As many as 2,500 relatives of Buffalo Bill Cody are being invited to the Jamestown area for The International Cody Family Association Reunion.

Suzanna W. Cody, The International Cody Family Association president, said there are at least 2,500 people listed in the directory of living members of the Cody family. The International Cody Family Association Reunion will start Thursday, July 24, with events planned through Sunday, July 27, in downtown Jamestown and at Chautauqua Institution. Several reunion events will be held at the Jamestown Gateway Train Station, located at 211-217 W. Second St., Jamestown. The association holds a reunion every two years.

Cody said she has visited Chautauqua County several times in her life because of the family’s connection to Western New York. She said it is documented Buffalo Bill performed his Wild West Show in the Jamestown area seven times, which was quite a few occasions for one location to be selected for a performance. Cody said Buffalo Bill probably chose Jamestown as a frequent spot because of his relatives who would visit Chautauqua Institution. Cody said her ancestors who lived in the Cleveland, Ohio, area would visit Chautauqua Institution during the summer. She believes Buffalo Bill would host his show in Jamestown to see family and to raise funds for his Wild West Show. Cody, who lives in California, would vacation with her family at Chautauqua Institution when she was a child.

”I think I learned how to water ski on (Chautauqua Lake),” she said.

Cody returned to the area when the Buffalo Bill Wild West poster was discovered on a city building at the corner of Third and Pine streets. In 2002, one of Buffalo Bill’s Wild West Show posters from 1878 was discovered on the site of a downtown building. The 24-by-10-foot paper billboard had been pasted to an unfinished exterior wall and was sandwiched in by brick when the building’s construction was completed. The billboard, a montage of scenes from Buffalo Bill’s show, was revealed when part of the wall fell away from the building. The billboard was then restored during a five-year process that was finished in 2007. The poster is now on display under glass at the Reg Lenna Civic Center.

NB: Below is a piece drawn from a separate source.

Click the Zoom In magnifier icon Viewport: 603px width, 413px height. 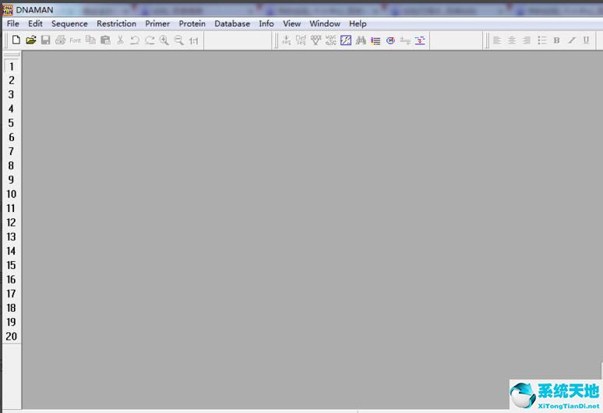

Cody said she, and Juti Winchester, a college professor and former curator of the Buffalo Bill Museum at the Buffalo Bill Center of the West, assisted in raising money to preserve the poster. After the discovery and restoration of the poster, discussions about Jamestown being a location for the family reunion started between Cody and Lee Harkness, Jamestown Gateway Train Station general manager.

”Lee is a natural-born community leader,” she said. ”Lee has a love of the west, horses and really convinced us to consider Jamestown as a reunion site.”

Cody said the family was thinking about having the reunion in Jamestown for the first time in 2012. However, several events planned for the grand reopening of the Buffalo Bill Center of the West which includes the Buffalo Bill Museum, Whitney Western Art Museum, Cody Firearms Museum, Draper Natural History Museum and the Plains Indian Museum in 2012 prevented the reunion from being held in Jamestown. The reunion was then held at the center, which is located in Cody, Wyo.

Cody said her ancestors first came to America in the late 1600s. The first-known inhabitants on the continent were Philip and Martha DeGoady. Through the generations, the name was changed several times to finally be Cody. Buffalo Bill was born in 1846 in Le Claire, which was part of the Iowa Territory and now the state. Buffalo Bill’s father was Issac Cody. Suzanna W. Cody’s great-great-great grandfather, Philip, was Issac’s brother.

”(Buffalo Bill) was seen as a showman. A lot of us (relatives) have that in us too, but it is more tamed,” she said.

Cody said most of Buffalo Bill’s relatives were academic types like governors, doctors and founders of universities. She said that is why Buffalo Bill liked to teach people about the Wild West. The Wild West Show was performed throughout eastern U.S. and in Europe.

”His show was fun, but he also liked to teach living history,” she said. ”His real motivation was education.”

The reunion will include several events including Wild West shows happening on the street in front of the train station, a parade and Buffalo Bill artifacts on display. Several events are still in the planning process for the reunion. More information will be available closer to the reunion.